If only we knew their secrets. Why don’t many gardeners in the project water plants in dry spells? How do they hand-pollinate plants or graft an apple tree? Why is ash an effective pesticide? How do they know when fruits and vegetables are the perfect ripeness for picking?
Ms. Menniti has made it her life work to capture gardeners’ knowledge and document their experiences. “It has almost become an obsession of mine,” she said. “There is so much we can learn from these gardeners.”
Ms. Menniti started the Italian Garden Project because she missed her grandfather’s garden after he died. He had emigrated from the province of Caserta in 1912, bringing to Pittsburgh his passion for gardening and seeds to get started. She especially remembers his figs, and has worked to keep his fig trees alive.
She has now looped in more than 30 gardeners. And Ms. Menniti is looking beyond Pittsburgh to include those in Ohio, New York and California. Several times a year in Pittsburgh and New York, she also holds classes on growing fig trees and offers heirloom seeds at events.
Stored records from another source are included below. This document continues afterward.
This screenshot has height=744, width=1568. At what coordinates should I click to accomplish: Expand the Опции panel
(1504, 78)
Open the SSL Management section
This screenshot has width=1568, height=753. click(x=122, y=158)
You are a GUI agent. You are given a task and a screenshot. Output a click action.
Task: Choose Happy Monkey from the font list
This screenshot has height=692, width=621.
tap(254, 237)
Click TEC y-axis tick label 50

And she is documenting gardens, week-by-week for submission to the Archives of American Gardens for the Smithsonian Institution.
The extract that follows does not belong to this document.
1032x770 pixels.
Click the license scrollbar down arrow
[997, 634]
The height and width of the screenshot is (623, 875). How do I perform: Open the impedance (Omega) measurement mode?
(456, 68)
Ms. Menniti is on the hunt for gardeners especially during this time of the year. “I look for statues of the Virgin Mary in yards,” she said. The statue is often a sign that there’s a lush garden or a few fig trees behind the house.
She also looks at people’s hands.
The rare breed
That’s how she found Domenico Carpico, whom she overheard talking about his garden in an Italian market. Once she saw his callused hands, she introduced herself and he, in turn, invited her to Jefferson Hills to meet his family.
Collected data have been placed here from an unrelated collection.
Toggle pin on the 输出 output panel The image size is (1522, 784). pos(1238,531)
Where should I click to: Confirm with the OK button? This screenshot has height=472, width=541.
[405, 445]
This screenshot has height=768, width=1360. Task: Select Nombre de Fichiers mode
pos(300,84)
Mr. Carpico, who moved to Pittsburgh from a village on the outskirts of Rome in 1956, will be among the gardeners who will be honored at Terra Buona, along with Antonio Machi of Shaler and Tommasina Floro of Sewickley.
Chestnut and MacIntosh apple trees mark Mr. Carpico’s front yard, while behind the house lies a handmade marvel: an Italian garden with elaborate stone walls he built by shaping and stacking rocks; no cement was used.
Potted plants align ledges, while an arbor thick with grapevines stands overhead. Mr. Carpico, who is 80-plus, started building this decades ago when his children were born.
Toward the edge of the yard, a zucchini plant tangles underfoot. Like a woman’s slim fingers, hot peppers jut from plants. Heirloom melons with dappled rinds hang from stalks that have grown around the chain link fence.
Tomatoes are the highlight of the August garden, plants that sag with deep red San Marzanos, a prized variety originally from Mount Vesuvius, with fewer seeds, sweet flesh and low acid.
Mr. Carpico doesn’t grow fig trees anymore, but Mr. Machi does. They’re smaller trees than the ones he used to have, trees that had grown too tall to bury underground that he had lost to frost.
His wife, who died seven years ago, used to love white figs. “A couple on a slice of bread and she was in heaven,” he said.
Mr. Machi, 88, came to Pittsburgh when he was 27 in 1954. Though he had been a fisherman in Sicily, he became a produce man in Lawrenceville, running Machi’s Market from 1957 to 2002.
In his own garden, he used to grow hundreds of tomato plants. “One year, I gave 165 pounds of tomatoes to Mineo’s,” he said. It was a banner year, unlike this one, which, because of the early season rain, is one of the worst he has seen.
His garden is still formidable, but it’s a fraction of what it used to be, though the same sticks he tied together decades ago are still the frame for cucuzza, a type of Sicilian zucchini. He pronounces it “goo-GOOTZ,” which is also a term of endearment.
Once cucuzza blossoms, it takes two weeks to grow to its full length, which can be as long as a child’s leg.
One of Mr. Machi’s favorite dishes is pasta con tenerumi, made with greens from the cucuzza vine, onions, tomato and garlic served over broken spaghetti. He recalled how his mother made it, and how long it has been since he had the dish.
Food memories motivate him to work hard in the garden, even through his occasional bouts of illness.
Using the Italian slang for ciuccio, which translates to something between a hardheaded oaf and a donkey, he said, “I work like a chooch. But I am still strong.”